• Text segment:
**********
“Pendleton, S.C. becomes a favorite antebellum retreat for Charlestonians.”
History: The handsome old house was built in 1835 by Judge Sam Piroleau, a wealthy Charlestonian. This was during the era when a number of Charlestonians built homes in and around Pendleton where their families could escape the malaria fever, mosquitoes, and other evils which plagued the coastal country during the summer months. Many of these families eventually established themselves in their Upcountry homes the year round.
This home and its surrounding rolling acres were later owned by Dr. John B. Adger, also of Charleston, one of the first Presbyterian foreign missionaries. He named the place for Boscobel House, Boscobel Parish, England, “a convenient place of retreat.” Boscobel is known to history as the place Charles II found concealment in the “royal oak” before escaping to France after his defeat by Oliver Cromwell’s forces at Worcester in 1651.
“Boscobel was the home of Dr. John B. Adger, who was one of the first Presbyterian foreign missionaries. The house was built about 1820, and was destroyed by fire January 15, 1962.” (Information from: Names in South Carolina by C.H. Neuffer, Published by the S.C. Dept. of English, USC)
The sketch is of Boscobel in Anderson County as it appeared in the early spring of 1885. Obviously the house had been remodeled to bring it “up to date” in the Victorian era. Intricate woodwork tracery called “Carpenter Gothic” was then in vogue. At that time, Boscobel was occupied by the family of H.C. Summers who had acquired the place a few years earlier. Mr. Summers was an engineer on the Blue Ridge Railroad. His daughter, Miss Lilly Summers, married Coleman Livingston Blease, later a governor of South Carolina and U.S. Senator, who spent many summers at Boscobel. Two of H.C. Summers’ sons, Clint and Jack, established and operated for many years the Boscobel golf course and Boscobel Lake.
**********
• Data rows:
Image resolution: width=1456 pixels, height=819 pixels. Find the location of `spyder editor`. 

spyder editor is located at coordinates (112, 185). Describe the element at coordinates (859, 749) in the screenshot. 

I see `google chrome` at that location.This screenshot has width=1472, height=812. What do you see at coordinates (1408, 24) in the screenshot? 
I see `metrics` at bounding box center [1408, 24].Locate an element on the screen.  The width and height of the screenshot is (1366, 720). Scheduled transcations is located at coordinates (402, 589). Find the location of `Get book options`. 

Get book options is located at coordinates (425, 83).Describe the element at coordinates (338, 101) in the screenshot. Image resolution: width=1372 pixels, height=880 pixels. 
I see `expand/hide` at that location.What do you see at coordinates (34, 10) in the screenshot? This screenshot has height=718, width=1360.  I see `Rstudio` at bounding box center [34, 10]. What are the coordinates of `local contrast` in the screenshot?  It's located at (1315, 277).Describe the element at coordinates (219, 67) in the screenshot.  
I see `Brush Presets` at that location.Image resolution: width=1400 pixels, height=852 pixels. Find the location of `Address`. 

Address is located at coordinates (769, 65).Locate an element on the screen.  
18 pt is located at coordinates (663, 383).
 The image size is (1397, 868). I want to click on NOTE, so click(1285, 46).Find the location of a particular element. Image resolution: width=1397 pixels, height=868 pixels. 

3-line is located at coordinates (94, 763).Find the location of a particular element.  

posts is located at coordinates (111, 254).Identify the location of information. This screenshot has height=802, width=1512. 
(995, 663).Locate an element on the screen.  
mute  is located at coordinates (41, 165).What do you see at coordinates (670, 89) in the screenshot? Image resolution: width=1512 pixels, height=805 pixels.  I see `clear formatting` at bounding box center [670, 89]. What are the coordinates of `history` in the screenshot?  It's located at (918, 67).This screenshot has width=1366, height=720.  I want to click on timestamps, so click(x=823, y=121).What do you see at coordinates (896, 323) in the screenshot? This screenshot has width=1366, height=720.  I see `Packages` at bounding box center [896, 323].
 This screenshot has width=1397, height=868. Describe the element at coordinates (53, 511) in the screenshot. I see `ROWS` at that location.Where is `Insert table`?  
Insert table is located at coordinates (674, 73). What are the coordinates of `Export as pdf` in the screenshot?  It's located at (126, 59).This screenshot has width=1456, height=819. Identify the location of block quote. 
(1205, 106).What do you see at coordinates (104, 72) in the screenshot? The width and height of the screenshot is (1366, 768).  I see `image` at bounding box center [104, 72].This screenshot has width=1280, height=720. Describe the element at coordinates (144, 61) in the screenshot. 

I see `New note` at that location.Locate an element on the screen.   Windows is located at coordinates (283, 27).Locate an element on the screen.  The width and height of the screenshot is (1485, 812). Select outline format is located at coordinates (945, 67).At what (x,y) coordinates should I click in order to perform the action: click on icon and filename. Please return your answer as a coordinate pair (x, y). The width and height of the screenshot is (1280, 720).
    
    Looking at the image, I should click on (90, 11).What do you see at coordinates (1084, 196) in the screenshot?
**********
• Tasks to complete:
- 1) In the Boscobel history, rewrite the paragraph that begins "The sketch is of Boscobel in Anderson County" as a bulleted list that keeps its main facts.
- 2) Resume the Boscobel history after its final sentence and continue it.
The listing plays no part in this work.

• In response:
- 1)
- The sketch shows Boscobel in Anderson County in early spring 1885.
- By then the house had been remodeled in the Victorian style, with the intricate "Carpenter Gothic" woodwork that was fashionable at the time.
- The family of H.C. Summers lived there, having acquired the place a few years earlier.
- H.C. Summers was an engineer on the Blue Ridge Railroad.
- His daughter, Lilly Summers, married Coleman Livingston Blease, later governor of South Carolina and a U.S. Senator, who spent many summers at Boscobel.
- His sons Clint and Jack founded the Boscobel golf course and Boscobel Lake and ran them for many years.

- 2)
In 1956 the Boscobel properties were sold to Buckley Hancock and his associates of Washington D.C., who further developed and operated the place as a golf club and though ownership has varied since that time it still serves the members of the Boscobel Country Club as a beautiful recreational area. This historic house, however, burned in a spectacular fire on the night of January 15, 1962. (Source: Anderson County Sketches by Anderson County Tricentennial Commission, 1969)
Night Blaze: Built in 1835, Boscobel Landmark Lies in Ashes
Historic Boscobel near Pendleton, built 27 years ago, lies in ashes today.
Boscobel was built by Judge Sam Prioleau, a wealthy Charlestonian, in 1835, and was named by the Rev. J.B. Adger, also of Charleston, who later occupied the house. This was during the era when a number of Charlestonians built homes in and around Pendleton where their families could escape the malaria fever, mosquitoes and other evils which plagued the coastal country during the summer months. Many of these families eventually established themselves in their Upcountry homes the year around.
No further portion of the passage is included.